This is the deepest, most personal song I've ever written. It's about a time when I almost died, and how the repercussions from that day still affect me. I was 11 years old, riding an ATV with my best friend WAY out in the mountains of Utah, far from where anyone ever goes. We had a very serious accident and were both unconscious in the middle of a dry riverbed. I had a basal skull fracture, which left me deaf in my right ear, and was bleeding heavily.
We were both lying unconscious when a 17-year-old hunter named Austin Lloyd randomly discovered us. He picked me up, carried me however far it was to where his truck was parked, and then went back for my friend. He got us both to a hospital and most definitely saved our lives.
Six months after the accident, Austin and his friends were fishing in a reservoir in Utah when their boat mysteriously capsized and all aboard were lost and presumed drowned. Their bodies were not recovered. Twelve years went by, with me having an enormous grateful appreciation for my life beyond any combination of words, and giving deep tribute to my hero. I was constantly thinking about all the time I had to chase my dreams now, because of him, and how he didn't have that time, didn't even get past the age of 18. He pulled my half-dead ass out of the wilderness, but nobody was able to do the same for him.
I was in Costa Rica when I got a message that they had found Austin's body. I immediately made arrangements to head back to Utah to attend his funeral services and pay respect to the guy that saved my life that day when I was a kid. After further researching the news of his finding, I learned that they found ALL the bodies from that boat EXCEPT his.
Looking back, I see how that crash formed me as a musician, or how I formed myself around it all. The band took its name from that crash. Even though I can still hear in one ear, it affected me musically. Not that I would have been a better or worse musician without the crash, just different. And of course, it haunts me because I am so aware of how easily and quickly life can slip away, of how tenuous it all is, of how I'm a musician and I already lost half my hearing, of how my whole professional, personal, passionate life is totally contingent on my one ear that still works, and how quickly I could lose that.

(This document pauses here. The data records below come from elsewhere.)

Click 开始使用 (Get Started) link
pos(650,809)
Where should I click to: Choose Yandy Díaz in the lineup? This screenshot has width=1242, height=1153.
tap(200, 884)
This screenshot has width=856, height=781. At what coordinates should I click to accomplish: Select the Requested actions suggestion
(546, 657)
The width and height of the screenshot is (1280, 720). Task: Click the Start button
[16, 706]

Maybe it took something away from me, musically, because I don't hear in stereo, but it gave me something, too. If you're a musician, and you KNOW deep down in your bones, every day, that you only have so much time to be a musician, you don't feel right unless you are writing, recording, practicing, performing, something. So, it made me work harder with what I have left. Life's a party, but it's a race against the clock too, and we all lose everything in the end.